**Data supplied**.

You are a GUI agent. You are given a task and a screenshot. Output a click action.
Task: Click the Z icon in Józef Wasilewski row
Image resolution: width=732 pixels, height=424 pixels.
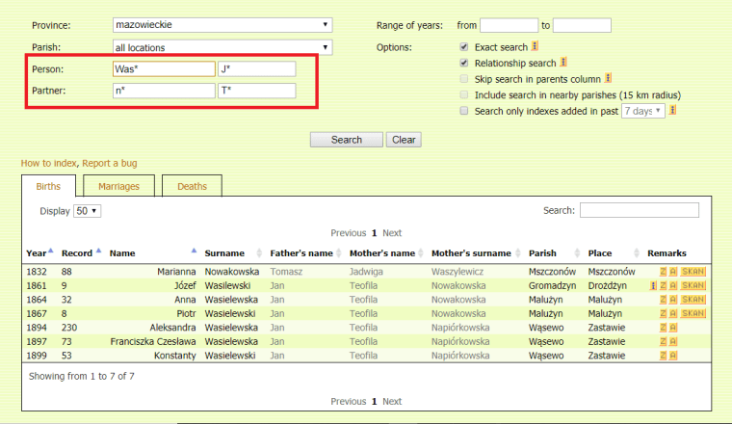click(x=663, y=286)
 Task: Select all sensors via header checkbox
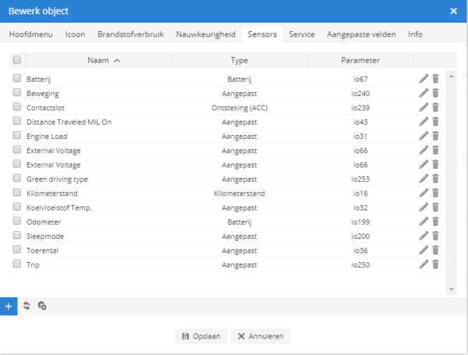pos(17,60)
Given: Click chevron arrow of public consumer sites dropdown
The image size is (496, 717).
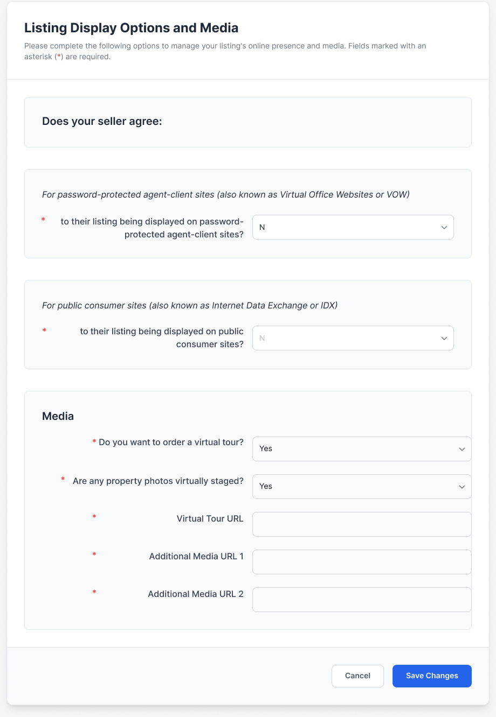Looking at the screenshot, I should [x=444, y=339].
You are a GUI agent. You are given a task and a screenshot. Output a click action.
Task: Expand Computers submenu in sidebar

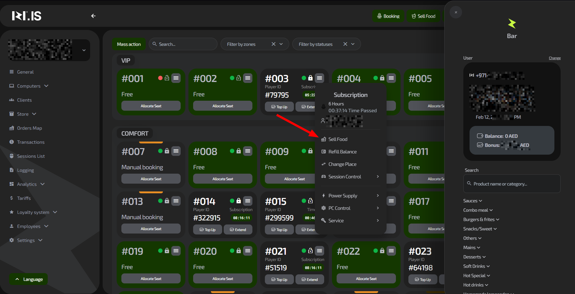(x=46, y=86)
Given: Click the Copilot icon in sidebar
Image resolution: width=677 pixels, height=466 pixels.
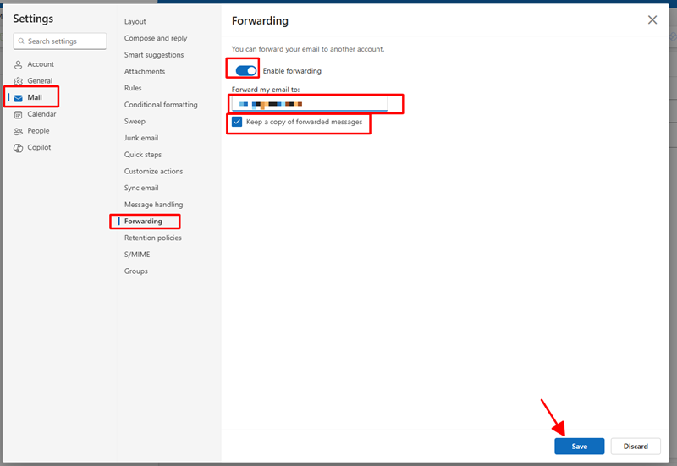Looking at the screenshot, I should (x=19, y=148).
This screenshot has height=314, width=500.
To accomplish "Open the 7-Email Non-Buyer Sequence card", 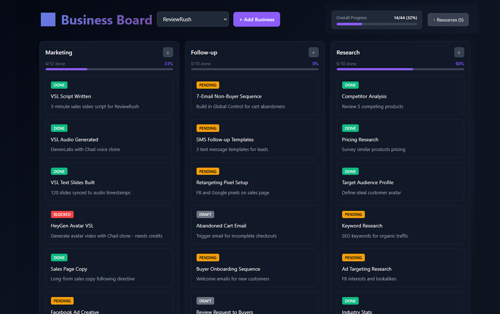I will click(x=254, y=97).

**Exercise goal**.
Filter the records above for lines containing the word "icon", and copy those lines.

**Answer for the task**.
Task: Click the Z icon in Józef Wasilewski row
Given: Click the Copilot icon in sidebar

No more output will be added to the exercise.